Nun, das Album ist etwas besonderes für mich und natürlich bin ich sehr stolz darauf aber ich bin auch sehr stolz auf unsere letzten paar Alben, von denen ich sagen würde, dass sie genauso extrem sind. Und ich würde sogar behaupten, dass die Neue noch viel besser ist als „From Enslavement To Obliteration“ aber jeder hat ja seinen eigenen persönlichen Favoriten.
Mein Favorit ist definitiv „Fear, Emptiness, Despair“. Fette Grooves, aggressive Riffs, zermürbende Blastbeats und sowieso insgesamt so brutal wie eine Atombombenexplosion. Es ist vielleicht kein typisches NAPALM-DEATH-Album aber es ist das Beste eurer experimentellen Phase. Wenn du nun zurück schaust und alle Alben vermarktungstechnisch vergleichst, würdest du „Fear, Emptiness, Despair“ als Erfolg bezeichnen oder fehlte die Anerkennung dafür?
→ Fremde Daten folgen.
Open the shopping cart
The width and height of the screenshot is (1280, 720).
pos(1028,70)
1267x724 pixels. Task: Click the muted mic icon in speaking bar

Es hat sich damals gut verkauft aber wir hatten seinerzeit eine Menge Probleme in der Band und der Gedanke daran verschreckt uns immer noch ein wenig. Ich habe jedoch mit vielen Leuten gesprochen, die das Album lieben, was einerseits richtig cool ist, mich wegen den unschönen Erinnerungen aber auch irgendwie verwirrt. Aber hey, es ist doch klasse, dass die Leute dieses Album auch lieben.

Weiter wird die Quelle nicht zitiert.